Indicted ex-Netanyahu aide says PM backed plan to utilize intel he later leaked to Bild

Eli Feldstein, Prime Minister Benjamin Netanyahu’s indicted former spokesperson, alleged on Monday that the premier was aware and supportive of his efforts to make use of classified intelligence in order to sway public opinion against a hostage deal, effectively contradicting Netanyahu’s assertion that he had no prior knowledge of Feldstein’s leak of the document to the German Bild tabloid.

Feldstein made the accusation in an interview with the Kan public broadcaster aired Sunday night — his first media appearance since being arrested in October 2024 and later charged for leaking stolen intelligence to Bild the previous month.
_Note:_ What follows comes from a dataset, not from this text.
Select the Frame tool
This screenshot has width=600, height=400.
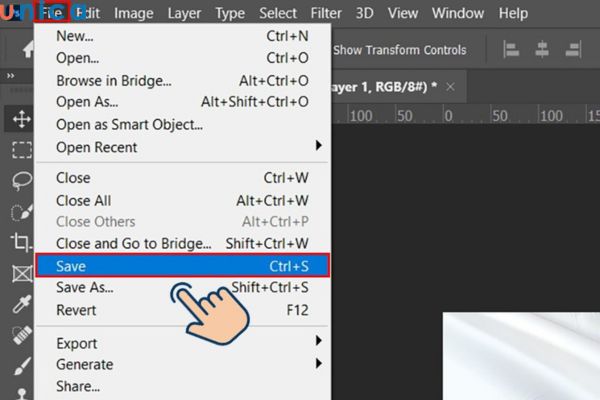20,273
The publication presented that classified document as evidence that Hamas was not interested in reaching a hostage deal with Israel.
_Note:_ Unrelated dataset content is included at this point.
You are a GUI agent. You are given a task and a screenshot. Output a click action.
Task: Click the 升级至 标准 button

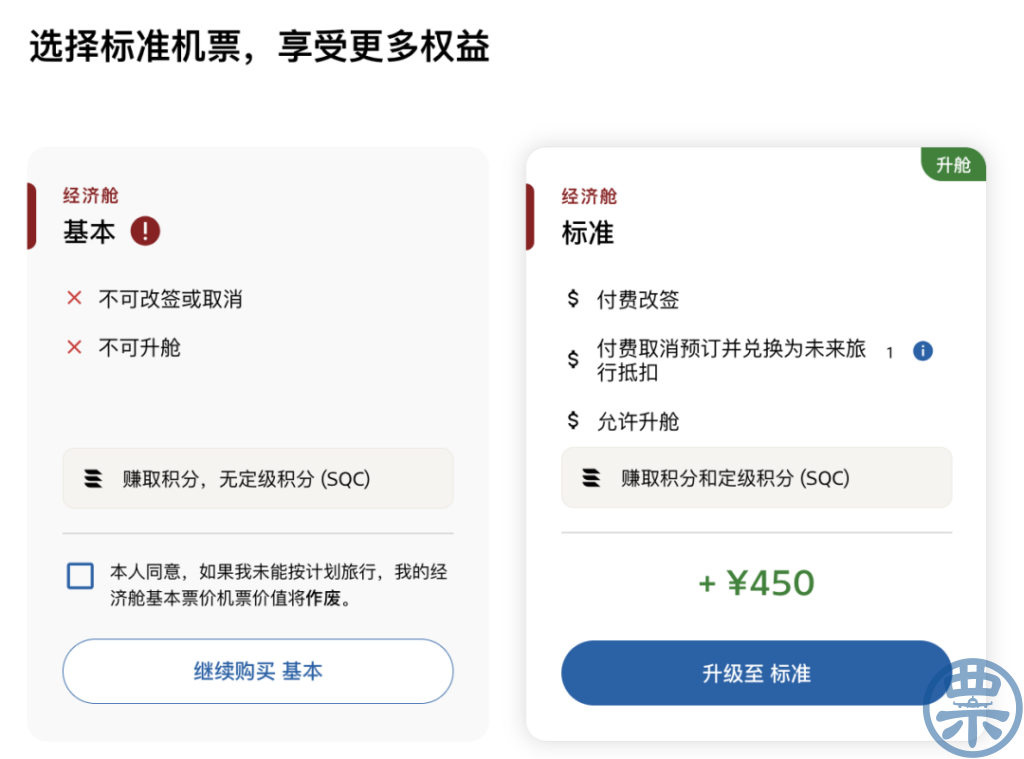(756, 672)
He went on to claim that Netanyahu’s chief of staff Tzachi Braverman got wind of the secret investigation into Feldstein’s leak to Bild months before it was publicized and had assured Feldstein then that he’d be able to quash the probe.

Feldstein also told Kan that well before the Bild affair, Netanyahu was hyper-focused on combating media narratives that were critical of his conduct and had directed his aides to limit public chatter about him being “responsible” for Hamas’s October 7 onslaught.

The Bild affair was triggered by the execution of six Israeli hostages at the hands of their Hamas captors, who sensed Israeli troops approaching the tunnel where they were located in the southern Gaza city of Rafah at the end of August 2024.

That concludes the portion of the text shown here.